# [PROBLEM REQUIREMENTS]
Set down, exactly and with nothing added, the lines running from the one that holds "Image resolution: width=1426" to the final line of the records. Pictures stay out of the copy.

::: RECORDED INFORMATION

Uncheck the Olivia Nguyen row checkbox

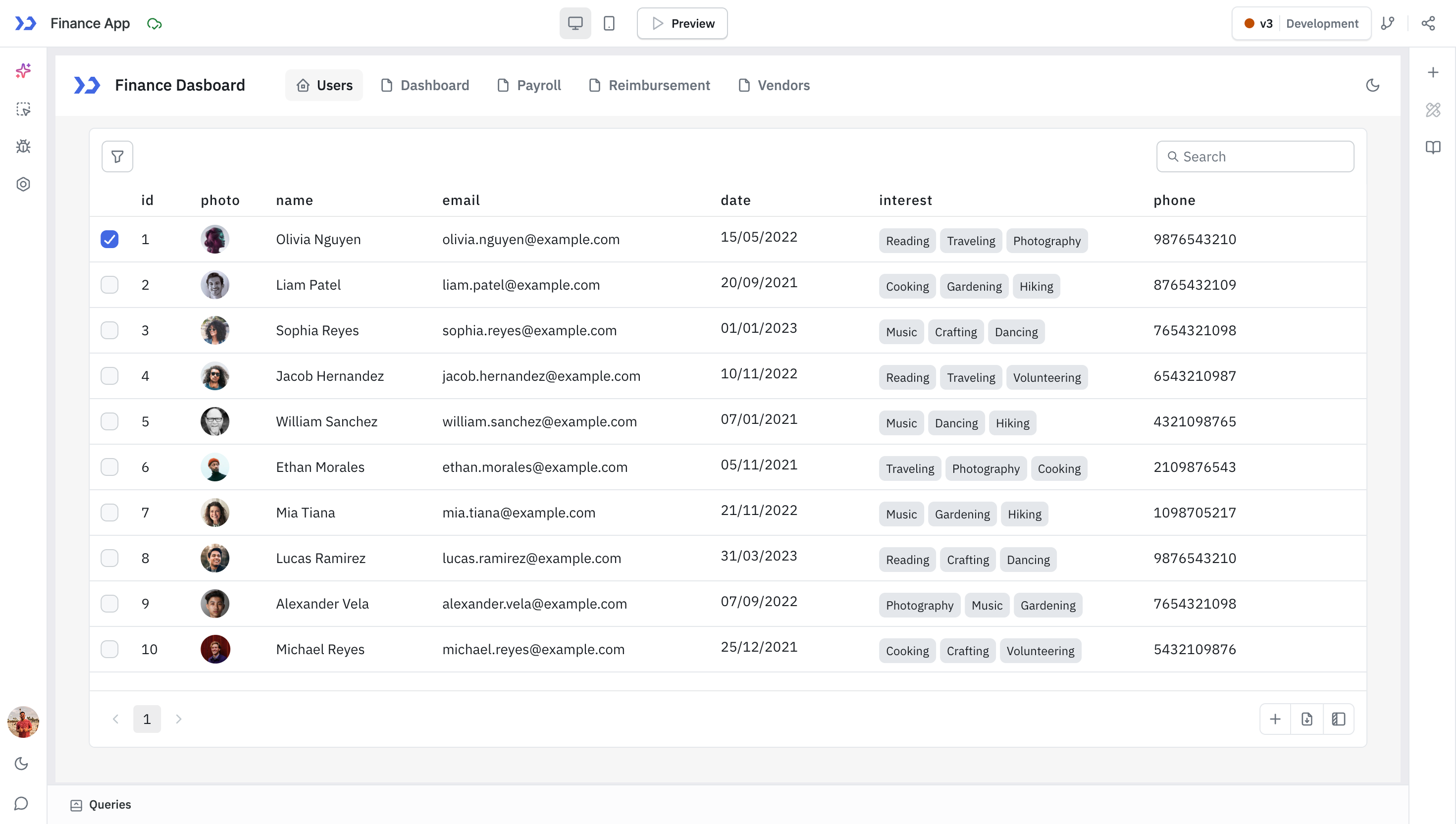(x=109, y=239)
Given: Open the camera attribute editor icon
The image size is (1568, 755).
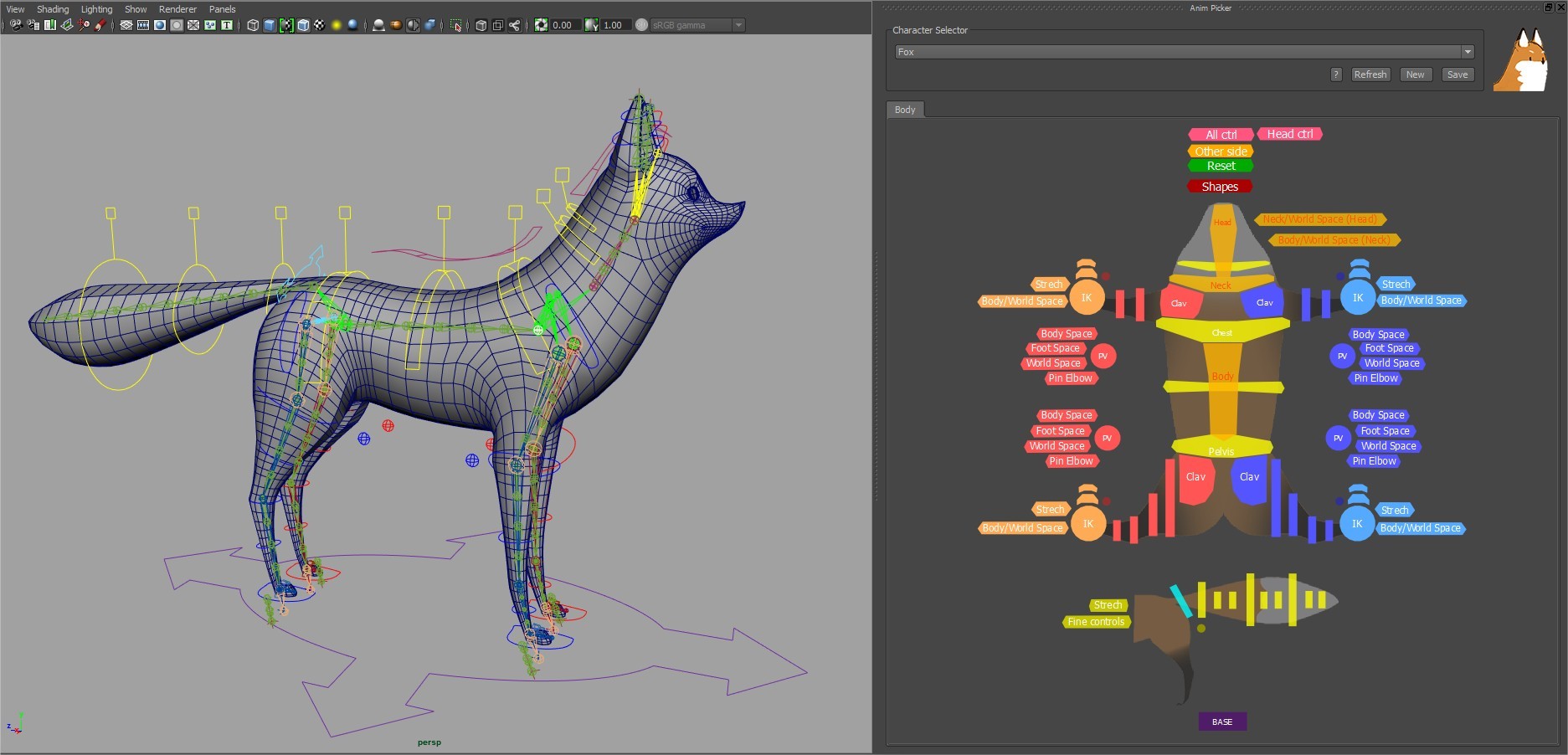Looking at the screenshot, I should tap(33, 25).
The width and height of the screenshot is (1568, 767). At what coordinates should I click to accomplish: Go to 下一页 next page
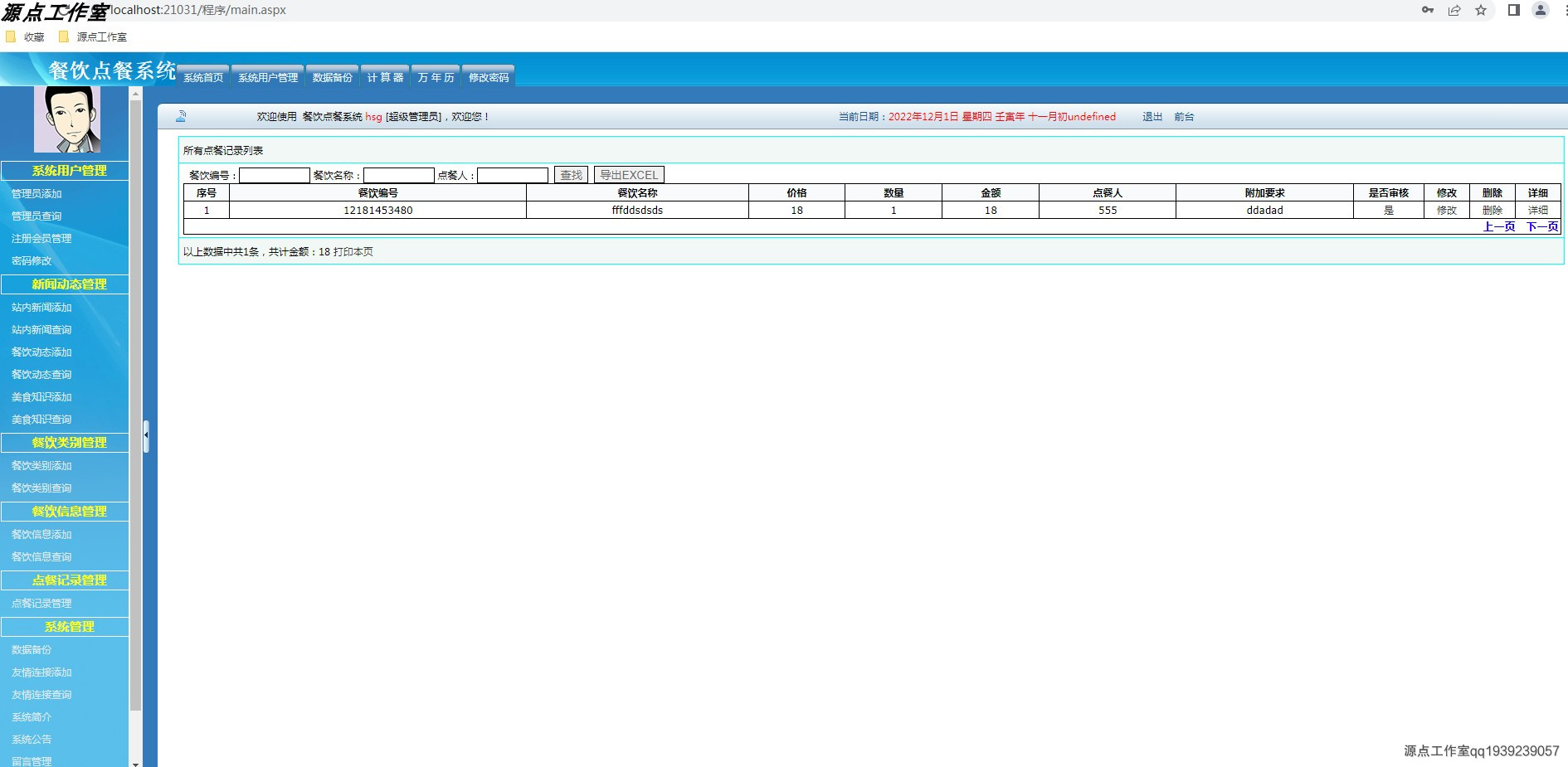pyautogui.click(x=1541, y=226)
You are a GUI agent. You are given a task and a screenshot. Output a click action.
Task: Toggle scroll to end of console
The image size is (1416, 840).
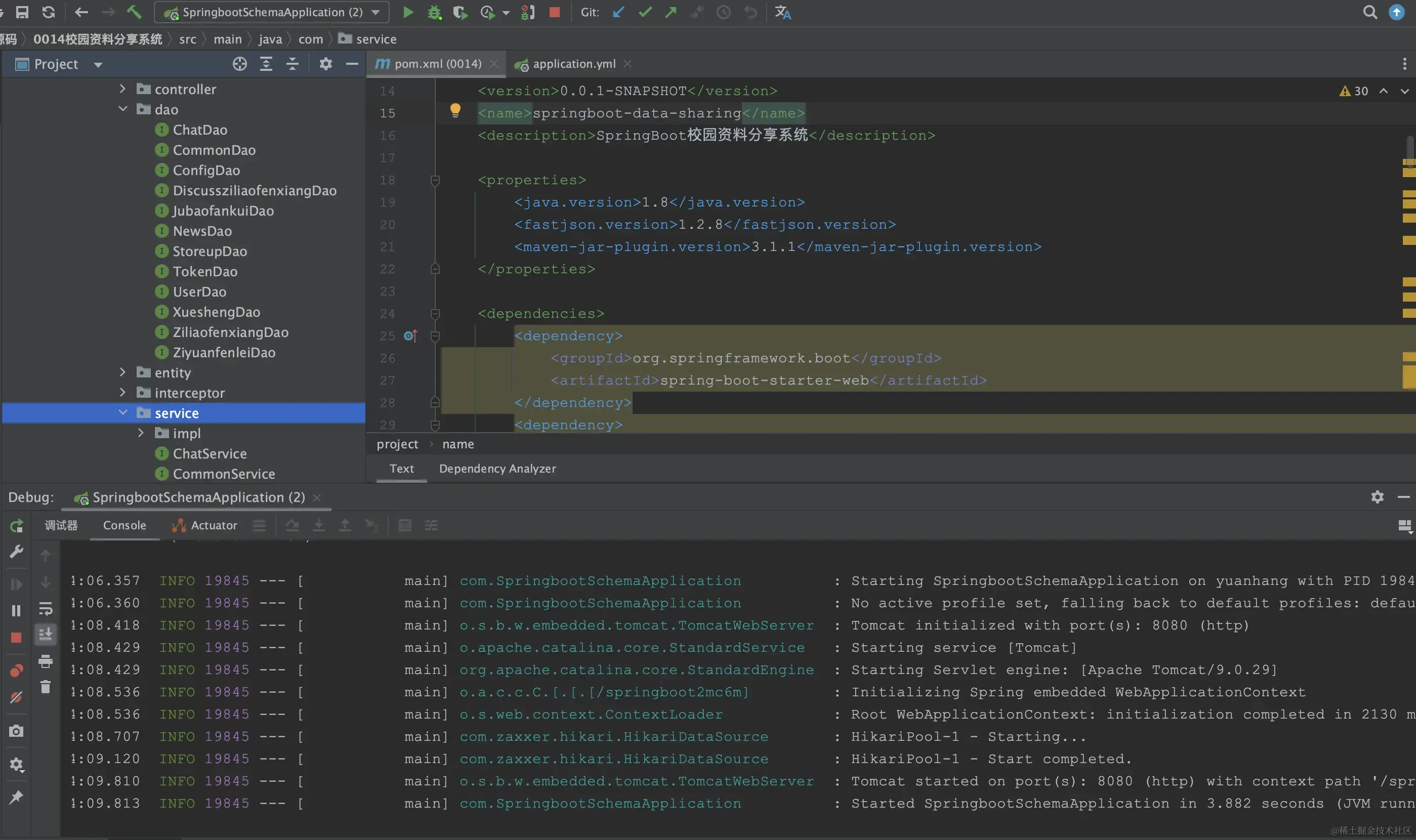(46, 634)
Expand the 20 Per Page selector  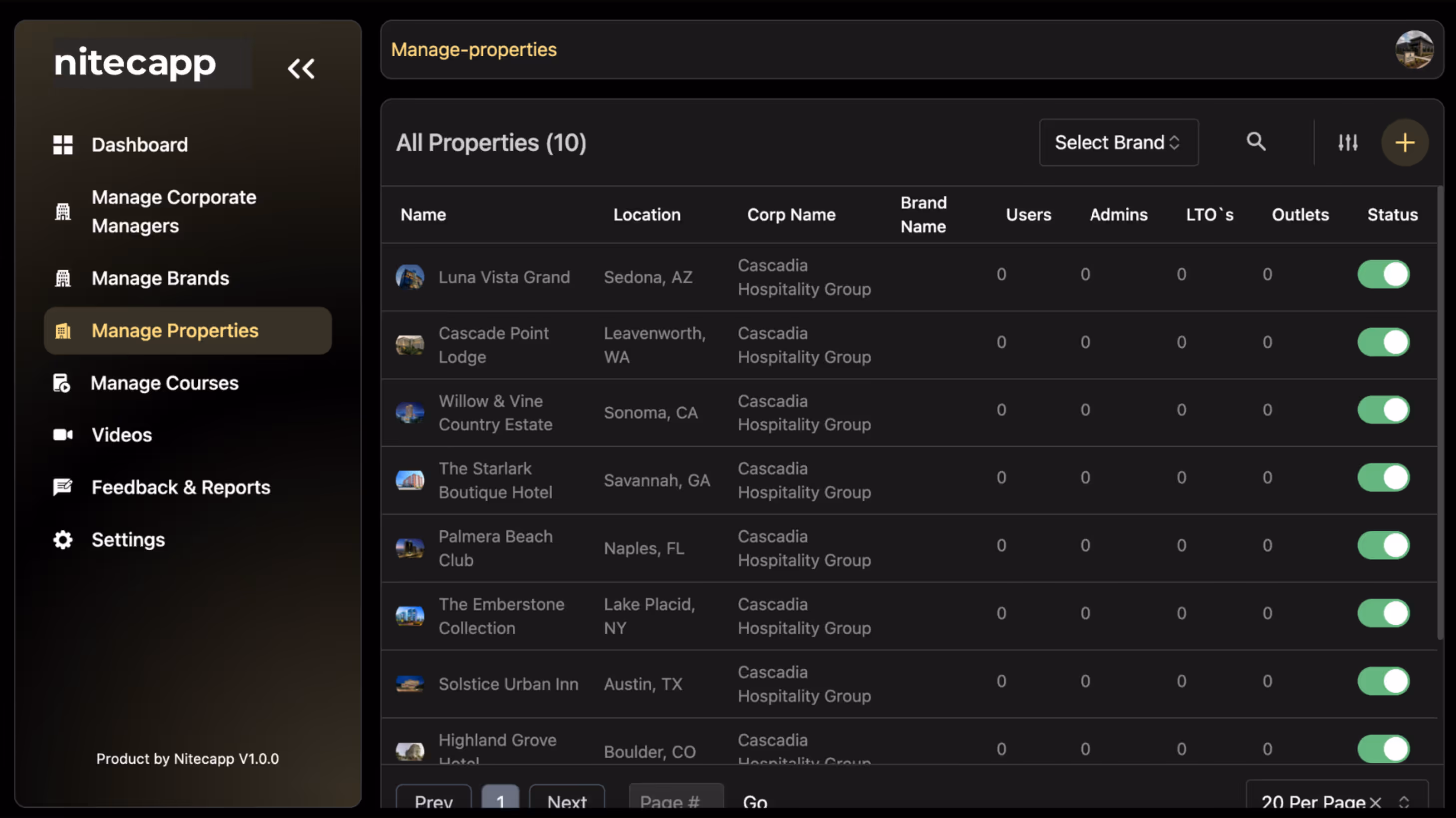point(1404,801)
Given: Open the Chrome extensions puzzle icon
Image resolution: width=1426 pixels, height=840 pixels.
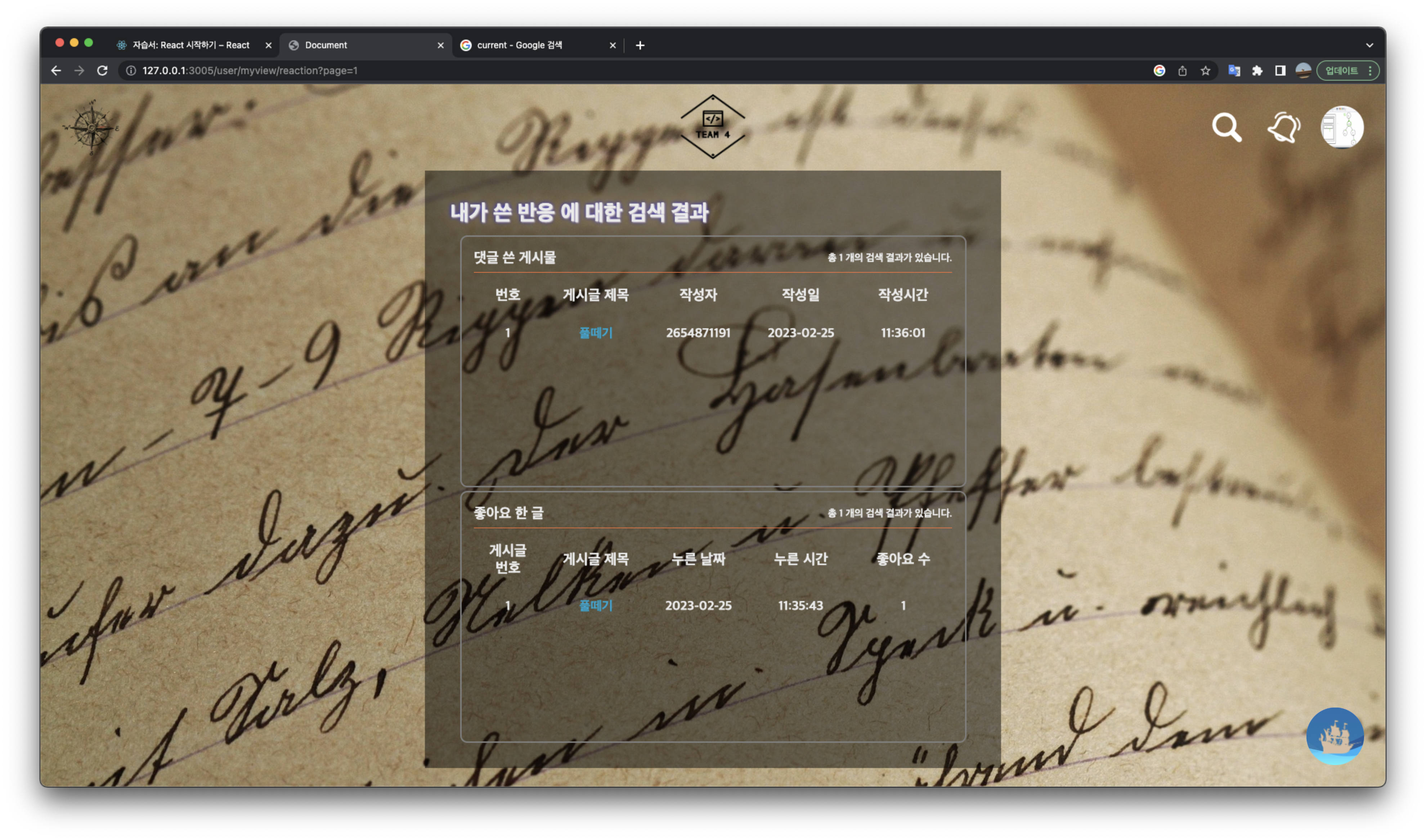Looking at the screenshot, I should (1257, 71).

::::::

# [TASK OUTPUT]
Image resolution: width=1426 pixels, height=840 pixels.
Looking at the screenshot, I should (1257, 71).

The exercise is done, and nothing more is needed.